-- Data for review follows --

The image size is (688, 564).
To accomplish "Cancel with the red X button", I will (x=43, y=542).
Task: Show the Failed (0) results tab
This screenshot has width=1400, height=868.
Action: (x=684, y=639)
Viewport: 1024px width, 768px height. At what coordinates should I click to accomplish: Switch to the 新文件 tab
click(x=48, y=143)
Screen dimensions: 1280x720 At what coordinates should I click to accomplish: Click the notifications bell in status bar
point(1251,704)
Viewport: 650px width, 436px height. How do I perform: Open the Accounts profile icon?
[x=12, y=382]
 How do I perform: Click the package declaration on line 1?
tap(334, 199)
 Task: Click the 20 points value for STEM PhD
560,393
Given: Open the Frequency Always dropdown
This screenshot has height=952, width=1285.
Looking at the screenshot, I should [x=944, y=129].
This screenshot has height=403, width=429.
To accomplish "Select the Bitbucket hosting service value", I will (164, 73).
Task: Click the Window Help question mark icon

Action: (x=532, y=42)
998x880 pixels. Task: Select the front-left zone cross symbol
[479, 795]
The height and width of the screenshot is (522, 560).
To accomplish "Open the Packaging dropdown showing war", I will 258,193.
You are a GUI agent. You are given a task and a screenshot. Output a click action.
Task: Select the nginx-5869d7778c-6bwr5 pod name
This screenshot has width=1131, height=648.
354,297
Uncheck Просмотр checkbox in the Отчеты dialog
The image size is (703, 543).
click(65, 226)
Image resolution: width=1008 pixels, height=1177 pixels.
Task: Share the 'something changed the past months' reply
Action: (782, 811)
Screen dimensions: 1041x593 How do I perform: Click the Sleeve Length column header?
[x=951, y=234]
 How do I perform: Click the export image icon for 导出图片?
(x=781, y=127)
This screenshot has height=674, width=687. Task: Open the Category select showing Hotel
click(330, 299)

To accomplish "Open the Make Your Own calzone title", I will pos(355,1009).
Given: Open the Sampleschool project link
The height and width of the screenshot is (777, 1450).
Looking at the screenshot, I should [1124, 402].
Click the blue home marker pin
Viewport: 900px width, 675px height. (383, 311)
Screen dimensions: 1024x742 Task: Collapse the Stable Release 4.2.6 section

-- Data for review concluded --

**Your objective**
Within the records above, how many lines include the word "dropdown"? State the number by itself.

**Response below**
2